Dmitry Orlov, of the Russian Agency for Political and Economic Communications (APECOM), said the plans for military cooperation with Venezuela indicate that Russia may opt to increase its military presence in different parts of the world. While Moscow does not necessarily have an aggressive anti-U.S. policy, it is taking steps to defend its geopolitical interests, he said.

Chávez mocked his critics, repeatedly calling them “pitiyanquis” and accusing them of “seeing the ghost of Soviet Union-style communism appear, which no longer exists; instead, a sovereign and independent Russia is rising.”

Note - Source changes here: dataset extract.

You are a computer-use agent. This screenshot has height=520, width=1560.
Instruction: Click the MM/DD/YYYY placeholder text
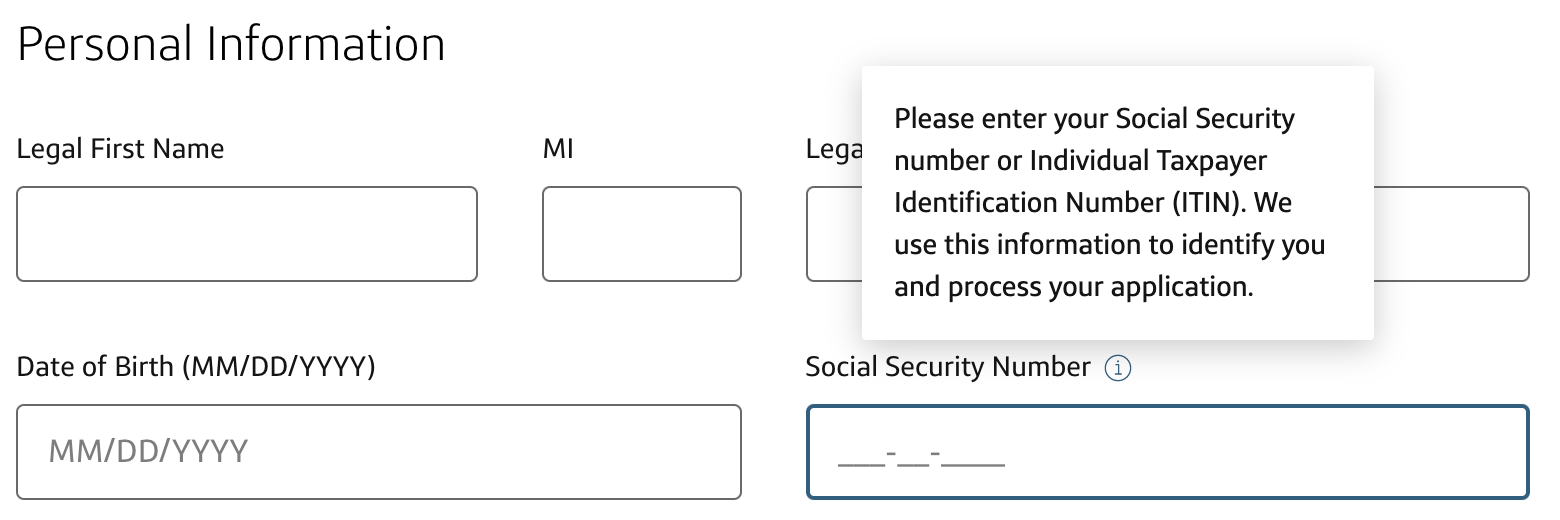point(148,452)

He defended the procurement of weapons from Russia and China for over 4.5 billion dollars in the past three years, including Sukhoi fighter jets, Mi helicopters, Kalashnikov assault rifles, radar and missile systems, patrol boats and reconnaissance planes. Submarines and other equipment may be added to the list.

“The ‘pitiyanquis’ criticise the manoeuvres with Russia, but they say nothing about the United States redeploying its Fourth Fleet after an interval of 60 years, and having a base right there in Curaçao (one of the Netherlands Antilles islands, 50 kilometres off the Venezuelan coast),” Chávez said.

Teodoro Petkoff, an opposition leader who is fiercely critical of Chávez in the columns of his newspaper Tal Cual, complained that the president “wants to get mixed up in the mini-Cold War between the United States and Russia,” and quoted a popular saying meaning, roughly, “when predators fight, their prey should stay out of the way.”

Chávez “accuses Georgia, with reason, of being a pawn of (U.S. President George W.) Bush, but he is thoughtlessly offering himself for free, in the context of a quarrel that has nothing to do with us, as a pawn for (Russian Prime Minister Vladimir) Putin,” Petkoff criticised.